> [Opdrachten]:
1. Welke contactvormen met inwoners noemt de tekst over de Omgevingswet, waarvan de uitkomsten de omgevingsvisie aanvullen? Geef ze allemaal.
2. Neem uit de tekst over de Omgevingswet het deel van "1. Het opstellen" tot en met "(najaar 2020 gereed)" over en vervang daarin "omgevingsvisie" door "omgevingsplan".
3. Schrijf de tekst over de Omgevingswet verder, te beginnen na de laatste zin die er staat.

#### Tekstfragment

De sturing op deze inspanningen vindt deels plaats binnen het programma Participatieprocessen en deels binnen het programma Ontwikkeling Noaberkracht (verder uitgewerkt in de begroting Noaberkracht).

Omgevingswet

Omgevingswet

Terug naar navigatie - Omgevingswet

In april 2020 is besloten dat de invoering van de Omgevingswet tot nader moment wordt uitgesteld. Dit betekent niet dat het project Omgevingswet nu stil ligt. De komende periode wordt doorgewerkt volgens drie lijnen namelijk:

  1. Het opstellen van de omgevingsvisie op basis van de keuzes die in het beleidsstuk: beleidsvernieuwing in de Omgevingswet gemaakt zijn aangevuld met de uitkomsten van alle gesprekken, bijeenkomsten, enquêtes en de kernavonden met de inwoners. (najaar 2020 gereed)

########
#### Inhoud dataset

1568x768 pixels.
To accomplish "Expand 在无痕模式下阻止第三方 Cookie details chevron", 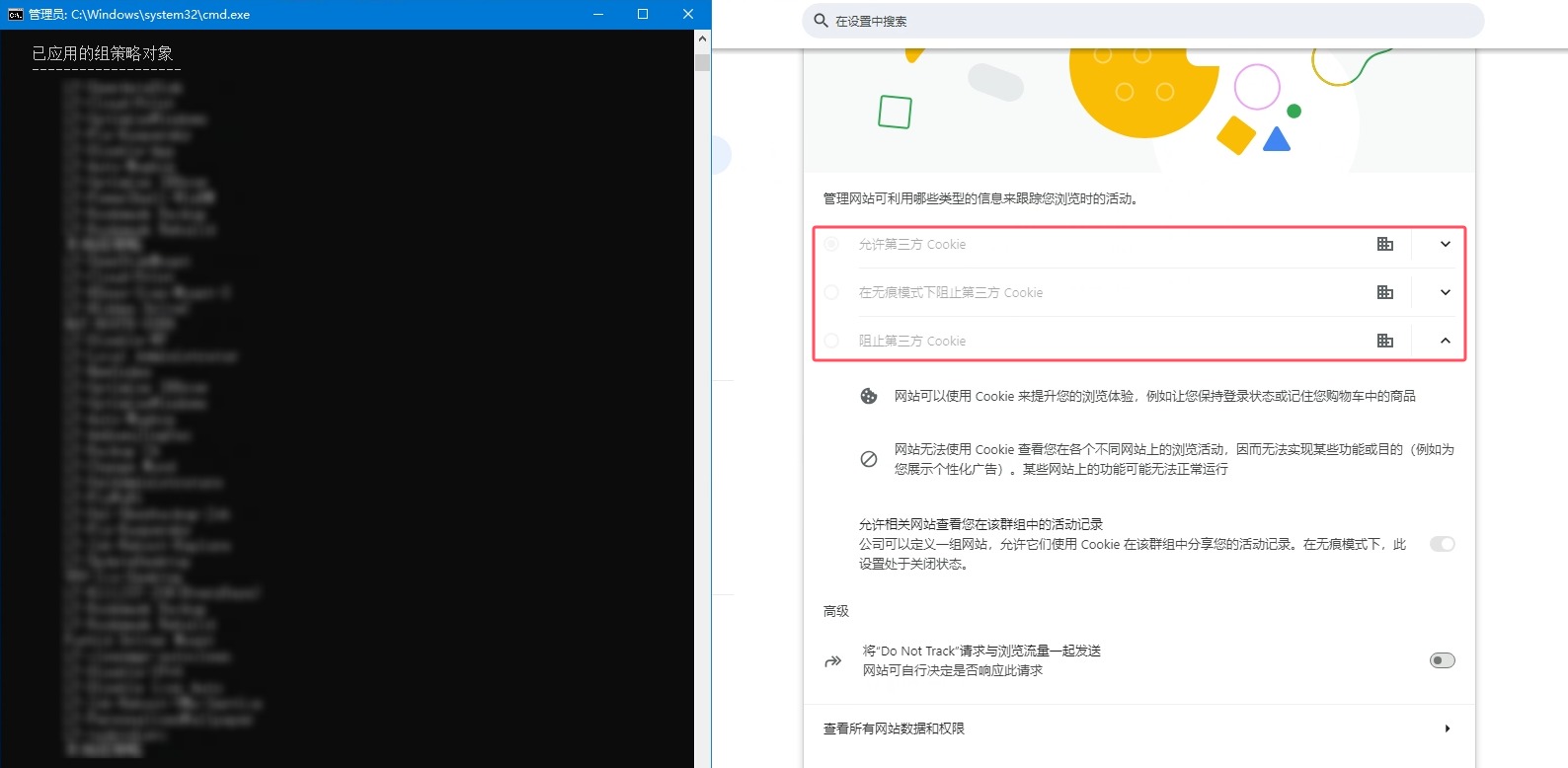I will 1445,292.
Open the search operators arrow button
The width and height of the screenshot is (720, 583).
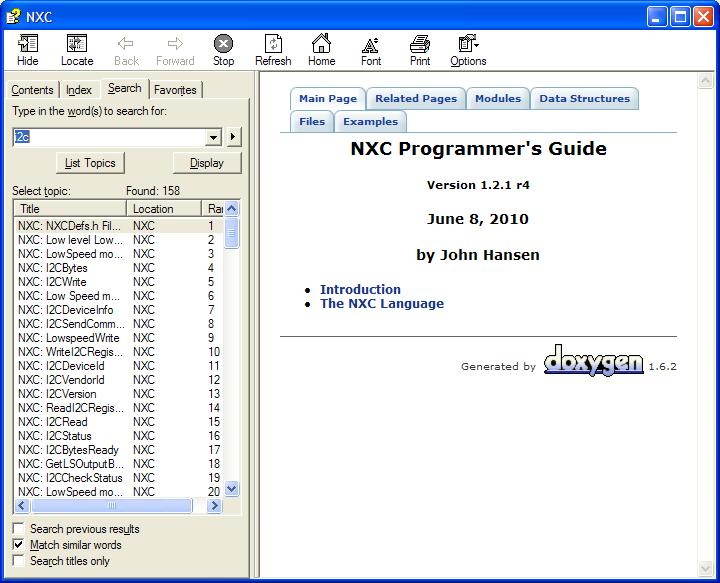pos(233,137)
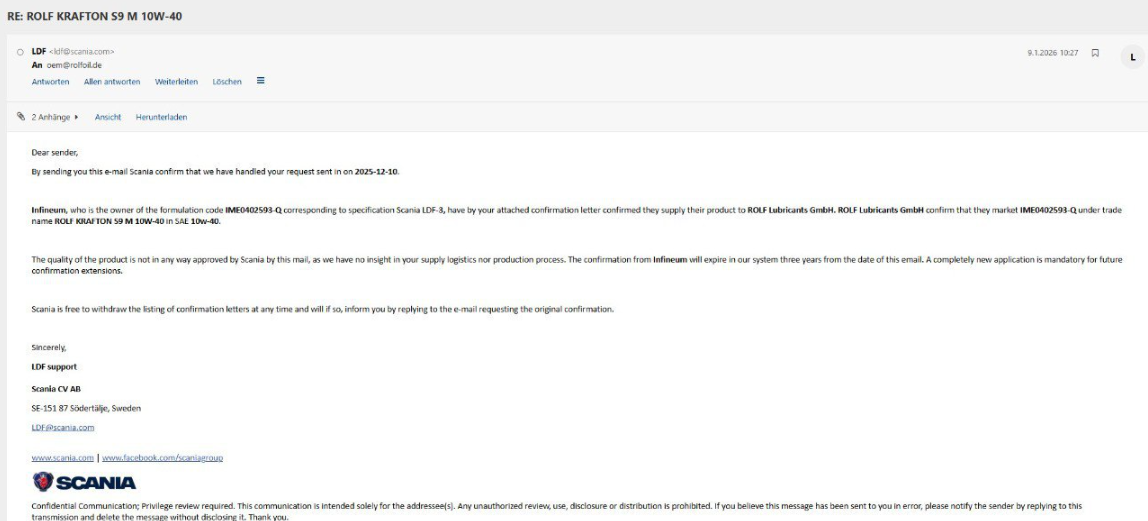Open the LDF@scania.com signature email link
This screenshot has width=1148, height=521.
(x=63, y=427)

########

> [Antwoorden]:
1. Gesprekken, bijeenkomsten, enquêtes en de kernavonden met de inwoners.

2.
1. Het opstellen van de omgevingsplan op basis van de keuzes die in het beleidsstuk: beleidsvernieuwing in de Omgevingswet gemaakt zijn aangevuld met de uitkomsten van alle gesprekken, bijeenkomsten, enquêtes en de kernavonden met de inwoners. (najaar 2020 gereed)

3.
  2. Voorbereiden op de invoering van het Omgevingsplan door het opstellen van een uitgangspuntennotitie. Hierin wordt aangegeven hoe we de komende jaren met elkaar het omgevingsplan van rechtswege toepassen, maar ook hoe van een omgevingsplan van rechtswege verder werken naar een integraal omgevingsplan waarin de bruidsschat en het lokale beleid verweven zijn.
  3. Daarnaast werken we aan het omgevingswetproof maken van onze organisatie door de medewerkers op te leiden en bewust te maken van de gewenste werkwijze en passen we de processen en ICT aan op de nieuwe situatie.

 

Corona
Ook binnen het project omgevingswet hebben de coronamaatregelen impact. Niet alleen qua planning door de toegenomen werkdruk bij medewerkers binnen RO en WABO en de toename in aanvragen. Maar ook door de verschuiving van de invoeringsdatum vanwege de impact van corona op de zaken die door de landelijke overheid en externe partners opgeleverd moeten gaan worden.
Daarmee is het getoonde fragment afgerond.